Uso excessivo de whatsapp: quando é problema?

Vício em aplicativos de mensagens pode demonstrar preocupação. Esse transtorno é conhecido como Nomofobia.

 

Texto: Quezia Alencar e Sarah Dantas

A maneira como nos comunicamos foi modificada. Utilizar o celular virou uma atividade rotineira para as pessoas. Os aplicativos de mensagens são os mais usados ultimamente. O WhatsApp é uma ferramenta que oferece um suporte de contato rápido e prático, e uma das características é a criação de grupos de bate papo. Alguns usuários acabam participando de mais de dez grupos ao mesmo tempo, criando uma situação de dependência. A jornalista Vanessa de Paula se diz viciada em celular e, em especial, nesse aplicativo: ela participa ativamente de 13 grupos e afirma passar de seis a oito horas conectada.

É sempre aconselhável, em caso de dúvida, consultar um profissional especializada em dependências.

Com tanta gente fazendo uso desse serviço, alguns acabam extrapolando, podendo assim prejudicar os relacionamentos pessoais e profissionais. Nomofobia (uma abreviação, do inglês, para no-mobile-phone phobia) é o nome do transtorno que define pessoas viciadas em aplicativos de mensagens, como o WhatsApp, mas também em internet, celular e redes sociais, como o Facebook e o Instagram. E o que estabelece essa compulsão não é só o tempo que o usuário passa envolvido com o aplicativo, mas tem a ver com o desenvolvimento de um comportamento problemático nas relações interpessoais ou ainda quando o trabalho ou outras atividades ficam comprometidas.

Hoje em dia, as pessoas se veem na necessidade de usar o celular.  Em decorrência dessa dependência, a compulsão classificada por nomofobia, acaba acarretando sintomas físicos e psicológicos.  O psicólogo, pesquisador e professor, Fábio José Cardias, explica que a nomofobia tem relação com transtornos secundários, como a ansiedade, fobia social, pânico e transtorno obsessivo compulsivo.
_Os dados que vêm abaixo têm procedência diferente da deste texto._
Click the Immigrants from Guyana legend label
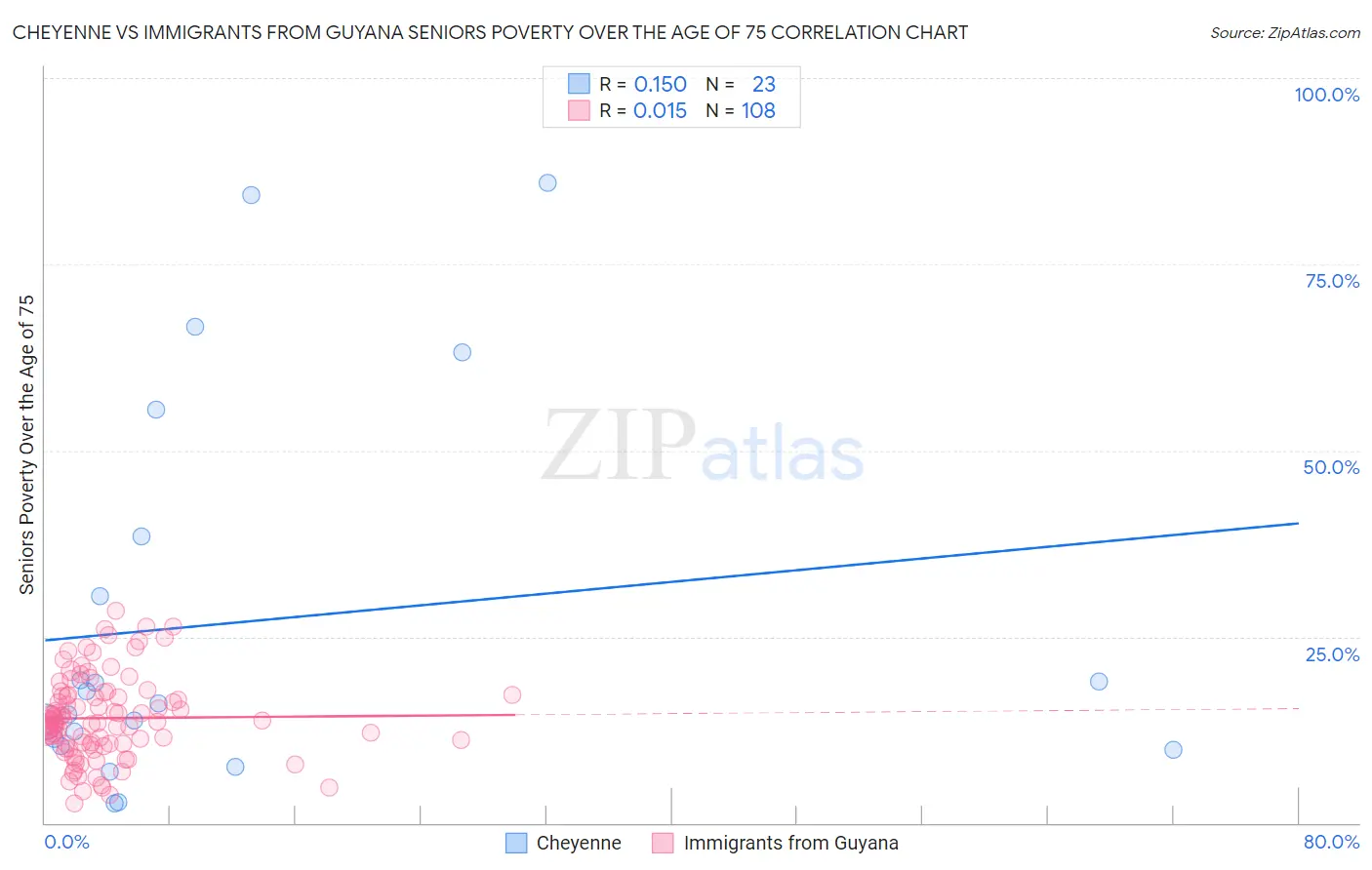tap(790, 843)
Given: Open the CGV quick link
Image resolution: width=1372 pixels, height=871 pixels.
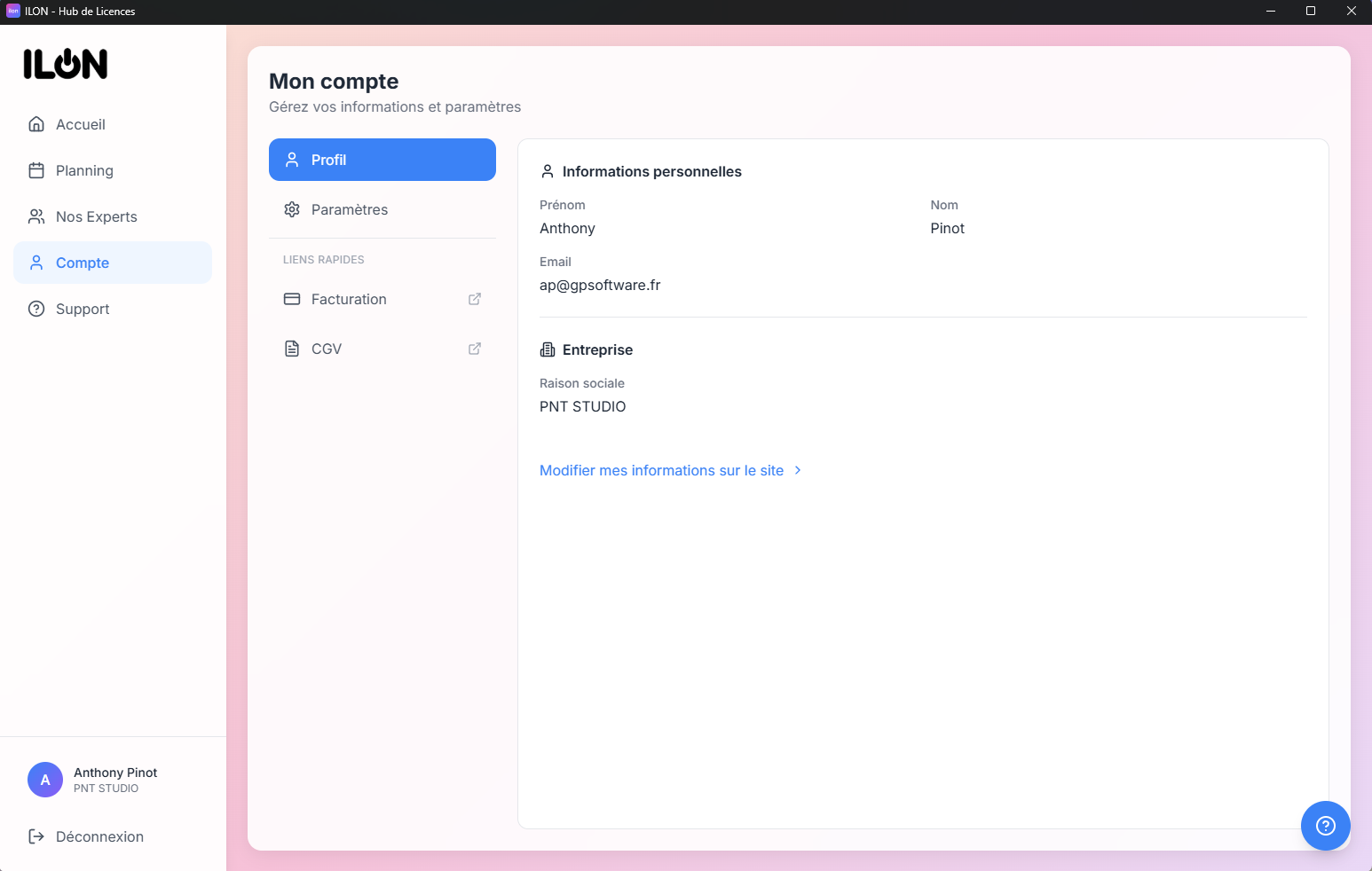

“Um sentimento de angustia, um vazio existencial, um desespero incomodador se você não estiver conectado, já não sabe viver a realidade sem a conexão.” Reitera o psicólogo.  Ele ainda fala de alguns sintomas físicos, como taquicardia; tensão muscular; problemas na coluna; insônia; retina seca; perda de audição, quando se usa muito o fone de ouvido, problemas de visão e náuseas. Embora não seja diagnosticada com o transtorno, a entrevistada Vanessa de Paula, por exemplo, explica que se sente ansiosa quando não está mexendo no celular. Isso pode ser um indício de que o uso excessivo já está prejudicando.

A dependência por smartphone levar a comportamentos extremos

O transtorno tem a ver com questões sociais e relacionais. “O problema é desenvolver o cotidiano a partir de relações somente pelo WhatsApp, o contato olho a olho passa a ser secundário, é um sinal de que você está dependente do celular, e no caso do Whatsapp. Isso vai causar problemas de relações pessoais, especialmente familiares e amorosas” afirma o psicólogo.

O WhatsApp é um aplicativo de mensagens instantâneas que possibilita manter contato com qualquer pessoa que possua a ferramenta a qualquer hora do dia. Segundo dados da empresa, mais de um bilhão de pessoas, em mais de 180 países usam o aplicativo. Em maio de 2017, o WhatsApp anunciou que o Brasil já conta com mais de 120 milhões de usuários. Quem faz o uso com moderação, diz que a ferramenta é muito útil tanto para a vida pessoal como a profissional. Débora Silva conta que o aplicativo serve como apoio para as tarefas diárias, “Não posso nem deixar o celular desligado por um tempo, principalmente no horário do expediente, porque acabo usando para me relacionar profissionalmente também”.

 

Saiba quais sintomas você já apresenta, no dia-a-dia

 

Fábio Cardias fundamenta que “o celular veio para revolucionar, não só a comunicação como outras atividades, você paga contas, manda documentos e estuda, virou multifuncional. Mas dentro dessa perspectiva de aspectos positivos, o negativo é o vício”. Diz ainda que é necessário alguns cuidados principalmente com crianças e adolescentes, determinando por exemplo, horários para o acesso as tecnologias.